John McPeake was also very positive about quantum computing in his study. The Rosenblatt analyst set a price target of $22 for the share – around 92 percent above the last closing price on the NASDAQ at $11.46 (as of January 23, 2026). McPeake justified his buy recommendation and high price target according to “TipRanks” with the fact that Quantum Computing has legitimate quantum technologies in the areas of photonics, data processing, security and sensors and also has its own factories for thin-film lithium niobate (TFLN), which could cover both its own needs and those of the industry for integrated quantum photonics, nonlinear optics and optical waveguides.

In addition, the company is also financially stable with a cash reserve of around $1.6 billion and no debt, which increases the scope for expansion into related areas such as photonics or quantum sensing. According to “TechStock²”, Quantum Computing is currently trying to secure further short-term commercial assets and expand its business area by taking over some factories of the insolvent Luminar Technologies, a manufacturer of LiDAR hardware and software platforms. As “Seeking Alpha” writes, citing the Rosenblatt expert, Quantum Computing is trying to acquire Luminar’s assets “for less than five times sales, which should improve the profit and loss statement and further diversify the business into another important laser market.”

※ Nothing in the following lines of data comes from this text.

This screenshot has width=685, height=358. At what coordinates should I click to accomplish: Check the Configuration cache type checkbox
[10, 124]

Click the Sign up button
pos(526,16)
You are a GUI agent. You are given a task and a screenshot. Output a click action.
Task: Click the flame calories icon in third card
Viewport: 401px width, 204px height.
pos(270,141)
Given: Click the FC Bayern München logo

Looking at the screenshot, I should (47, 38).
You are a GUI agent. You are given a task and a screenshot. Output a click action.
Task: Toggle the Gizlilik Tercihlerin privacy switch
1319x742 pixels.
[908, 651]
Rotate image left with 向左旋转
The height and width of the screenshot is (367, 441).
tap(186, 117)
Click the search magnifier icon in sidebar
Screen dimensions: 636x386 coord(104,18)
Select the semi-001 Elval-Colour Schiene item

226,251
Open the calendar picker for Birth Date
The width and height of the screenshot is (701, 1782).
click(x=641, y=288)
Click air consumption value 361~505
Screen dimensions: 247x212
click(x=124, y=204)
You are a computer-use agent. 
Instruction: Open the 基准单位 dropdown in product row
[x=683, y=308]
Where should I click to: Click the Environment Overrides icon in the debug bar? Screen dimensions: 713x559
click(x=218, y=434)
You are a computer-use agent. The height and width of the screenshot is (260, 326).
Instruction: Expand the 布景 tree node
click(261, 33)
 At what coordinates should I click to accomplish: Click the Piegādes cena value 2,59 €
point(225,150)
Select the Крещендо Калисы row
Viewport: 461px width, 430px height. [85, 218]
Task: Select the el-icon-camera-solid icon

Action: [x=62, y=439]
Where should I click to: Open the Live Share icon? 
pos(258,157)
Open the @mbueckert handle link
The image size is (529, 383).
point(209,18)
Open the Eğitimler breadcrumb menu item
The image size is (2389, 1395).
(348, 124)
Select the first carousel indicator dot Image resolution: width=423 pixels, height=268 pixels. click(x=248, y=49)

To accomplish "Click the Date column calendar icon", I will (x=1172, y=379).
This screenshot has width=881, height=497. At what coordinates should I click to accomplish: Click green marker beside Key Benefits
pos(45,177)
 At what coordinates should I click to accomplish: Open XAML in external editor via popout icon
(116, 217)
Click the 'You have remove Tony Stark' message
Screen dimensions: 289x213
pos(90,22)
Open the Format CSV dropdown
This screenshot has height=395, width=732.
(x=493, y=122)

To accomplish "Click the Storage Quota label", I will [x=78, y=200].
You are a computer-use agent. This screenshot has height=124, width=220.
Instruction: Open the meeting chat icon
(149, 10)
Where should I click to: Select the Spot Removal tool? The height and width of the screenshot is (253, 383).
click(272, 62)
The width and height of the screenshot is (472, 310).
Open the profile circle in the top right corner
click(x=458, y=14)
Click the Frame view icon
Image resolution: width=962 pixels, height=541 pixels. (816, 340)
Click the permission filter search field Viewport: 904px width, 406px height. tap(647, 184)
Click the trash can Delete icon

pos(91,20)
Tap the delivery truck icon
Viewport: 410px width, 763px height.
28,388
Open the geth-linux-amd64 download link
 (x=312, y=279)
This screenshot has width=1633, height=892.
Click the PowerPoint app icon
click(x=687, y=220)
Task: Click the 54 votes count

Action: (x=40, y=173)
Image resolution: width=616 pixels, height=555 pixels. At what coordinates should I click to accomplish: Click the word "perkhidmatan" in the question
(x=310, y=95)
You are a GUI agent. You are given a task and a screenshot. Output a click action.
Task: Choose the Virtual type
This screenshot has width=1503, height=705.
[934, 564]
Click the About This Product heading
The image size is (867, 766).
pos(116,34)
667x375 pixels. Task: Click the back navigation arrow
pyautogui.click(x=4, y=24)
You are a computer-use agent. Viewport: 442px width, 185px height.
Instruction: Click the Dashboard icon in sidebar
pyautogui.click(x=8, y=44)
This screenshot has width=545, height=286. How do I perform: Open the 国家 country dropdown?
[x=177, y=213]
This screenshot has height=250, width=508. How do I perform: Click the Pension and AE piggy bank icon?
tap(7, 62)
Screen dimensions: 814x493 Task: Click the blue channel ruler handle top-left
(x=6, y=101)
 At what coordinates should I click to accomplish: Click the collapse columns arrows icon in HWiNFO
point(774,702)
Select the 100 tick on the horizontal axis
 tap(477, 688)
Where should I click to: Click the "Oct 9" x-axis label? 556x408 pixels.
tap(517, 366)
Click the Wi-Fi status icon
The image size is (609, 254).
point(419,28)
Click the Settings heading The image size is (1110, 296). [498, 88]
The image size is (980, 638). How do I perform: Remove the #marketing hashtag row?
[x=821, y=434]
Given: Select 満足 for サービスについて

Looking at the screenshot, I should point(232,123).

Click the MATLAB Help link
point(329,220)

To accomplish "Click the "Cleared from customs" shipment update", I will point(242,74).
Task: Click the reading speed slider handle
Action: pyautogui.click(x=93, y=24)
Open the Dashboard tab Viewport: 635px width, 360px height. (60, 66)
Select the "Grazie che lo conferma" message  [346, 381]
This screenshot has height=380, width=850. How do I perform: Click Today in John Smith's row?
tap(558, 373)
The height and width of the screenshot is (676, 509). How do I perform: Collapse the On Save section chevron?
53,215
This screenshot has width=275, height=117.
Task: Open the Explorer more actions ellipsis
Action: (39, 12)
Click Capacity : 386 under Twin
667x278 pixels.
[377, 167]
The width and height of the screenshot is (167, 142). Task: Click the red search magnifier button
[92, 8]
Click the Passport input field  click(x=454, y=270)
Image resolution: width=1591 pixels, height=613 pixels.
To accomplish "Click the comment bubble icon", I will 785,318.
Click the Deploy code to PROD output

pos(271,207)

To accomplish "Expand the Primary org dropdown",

“We think the risk-reward ratio here is good, due to the immediate opportunity to participate in quantum computer development, the factory-related opportunity to put our own products on chips and win customers in the fast-growing optical communications sector, the insight into the development of a photonic gate-based quantum computer and finally due to the possibility of integrating quantum security into everyday consumer devices,” said the Rosenblatt analyst, according to “TipRanks” in justifying his high course target.

Expert relies on long-term potential

In general, John McPeake’s analysis of the two stocks seems to be primarily a plea for long-term positions in one of the most technically exciting but also riskiest areas of the technology industry, because his bullish outlook for Rigetti and Quantum Computer is based primarily on the expectation that advances in quantum hardware and software could have significant economic effects in the medium to long term. However, whether these bets pay off depends heavily on whether companies can actually implement their ambitious technology roadmaps and meet broader commercial demand.